PHINEAS AGAIN IN LONDON.
Too Long; Didn't ReadPhineas, on his return to London, before he had taken his seat in the House, received the following letter from Lady Laura Kennedy:—
Dresden, Feb. 8, 1870.
I thought that perhaps you would have written to me from Harrington. Violet has told me of the meeting between you and Madame Goesler, and says that the old friendship seems to have been perfectly re-established. She used to think once that there might be more than friendship, but I never quite believed that. She tells me that Chiltern is quarrelling with the Pallisers. You ought not to let him quarrel with people. I know that he would listen to you. He always did.
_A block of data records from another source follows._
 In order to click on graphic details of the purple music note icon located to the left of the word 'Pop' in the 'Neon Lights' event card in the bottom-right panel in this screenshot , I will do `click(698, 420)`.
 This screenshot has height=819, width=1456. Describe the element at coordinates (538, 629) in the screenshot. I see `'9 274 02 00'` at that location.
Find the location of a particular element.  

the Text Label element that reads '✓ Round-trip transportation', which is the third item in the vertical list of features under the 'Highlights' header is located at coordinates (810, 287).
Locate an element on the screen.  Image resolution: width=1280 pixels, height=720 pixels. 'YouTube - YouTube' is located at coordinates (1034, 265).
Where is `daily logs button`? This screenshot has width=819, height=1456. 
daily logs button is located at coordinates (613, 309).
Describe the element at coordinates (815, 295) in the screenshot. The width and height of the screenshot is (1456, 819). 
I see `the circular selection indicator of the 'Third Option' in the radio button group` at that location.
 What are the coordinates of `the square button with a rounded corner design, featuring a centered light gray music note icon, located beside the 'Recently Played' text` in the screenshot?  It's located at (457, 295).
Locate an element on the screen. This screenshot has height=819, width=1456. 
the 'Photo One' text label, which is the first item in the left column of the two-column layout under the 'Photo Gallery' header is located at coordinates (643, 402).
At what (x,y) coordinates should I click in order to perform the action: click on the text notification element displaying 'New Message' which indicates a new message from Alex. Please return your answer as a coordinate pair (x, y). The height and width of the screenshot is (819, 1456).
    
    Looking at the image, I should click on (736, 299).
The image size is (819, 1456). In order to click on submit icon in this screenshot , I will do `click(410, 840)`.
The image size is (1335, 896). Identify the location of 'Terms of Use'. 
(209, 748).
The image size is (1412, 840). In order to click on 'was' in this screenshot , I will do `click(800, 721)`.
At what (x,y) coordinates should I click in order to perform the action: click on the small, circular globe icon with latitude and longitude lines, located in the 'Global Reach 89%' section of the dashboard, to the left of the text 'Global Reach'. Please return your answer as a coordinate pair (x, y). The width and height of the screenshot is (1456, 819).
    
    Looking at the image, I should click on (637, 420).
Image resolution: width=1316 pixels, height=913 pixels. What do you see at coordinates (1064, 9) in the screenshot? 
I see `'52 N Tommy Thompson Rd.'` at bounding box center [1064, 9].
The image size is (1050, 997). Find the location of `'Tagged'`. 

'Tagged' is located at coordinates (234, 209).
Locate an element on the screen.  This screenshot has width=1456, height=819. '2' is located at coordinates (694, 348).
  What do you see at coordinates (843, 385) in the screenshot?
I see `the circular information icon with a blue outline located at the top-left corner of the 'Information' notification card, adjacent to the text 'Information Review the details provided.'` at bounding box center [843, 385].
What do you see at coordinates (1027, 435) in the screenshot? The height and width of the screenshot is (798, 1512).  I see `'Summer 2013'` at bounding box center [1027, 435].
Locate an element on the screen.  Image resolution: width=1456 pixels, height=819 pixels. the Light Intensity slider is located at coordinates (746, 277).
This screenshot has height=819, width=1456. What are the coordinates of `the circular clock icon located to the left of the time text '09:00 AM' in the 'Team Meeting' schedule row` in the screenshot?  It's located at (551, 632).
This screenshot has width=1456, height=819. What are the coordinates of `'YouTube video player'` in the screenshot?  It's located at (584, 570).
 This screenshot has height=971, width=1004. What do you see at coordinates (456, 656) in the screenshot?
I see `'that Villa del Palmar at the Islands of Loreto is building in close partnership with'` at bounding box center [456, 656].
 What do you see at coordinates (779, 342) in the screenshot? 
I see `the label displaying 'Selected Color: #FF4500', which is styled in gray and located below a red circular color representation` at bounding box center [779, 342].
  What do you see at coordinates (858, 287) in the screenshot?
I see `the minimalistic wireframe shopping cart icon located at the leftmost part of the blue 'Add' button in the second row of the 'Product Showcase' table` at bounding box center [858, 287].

I write now especially because I have just received so dreadful a letter from Mr. Kennedy! I would send it you were it not that there are in it a few words which on his behalf I shrink from showing even to you. It is full of threats. He begins by quotations from the Scriptures, and from the Prayer-Book, to show that a wife has no right to leave her husband,—and then he goes on to the law. One knows all that of course. And then he asks whether he ever ill-used me? Was he ever false to me? Do I think, that were I to choose to submit the matter to the iniquitous practices of the present Divorce Court, I could prove anything against him by which even that low earthly judge would be justified in taking from him his marital authority? And if not,—have I no conscience? Can I reconcile it to myself to make his life utterly desolate and wretched simply because duties which I took upon myself at my marriage have become distasteful to me?
These questions would be very hard to answer, were there not other questions that I could ask. Of course I was wrong to marry him. I know that now, and I repent my sin in sackcloth and ashes. But I did not leave him after I married him till he had brought against me horrid accusations,—accusations which a woman could not bear, which, if he believed them himself, must have made it impossible for him to live with me. Could any wife live with a husband who declared to her face that he believed that she had a lover? And in this very letter he says that which almost repeats the accusation. He has asked me how I can have dared to receive you, and desires me never either to see you or to wish to see you again. And yet he sent for you to Loughlinter before you came, in order that you might act as a friend between us. How could I possibly return to a man whose power of judgment has so absolutely left him?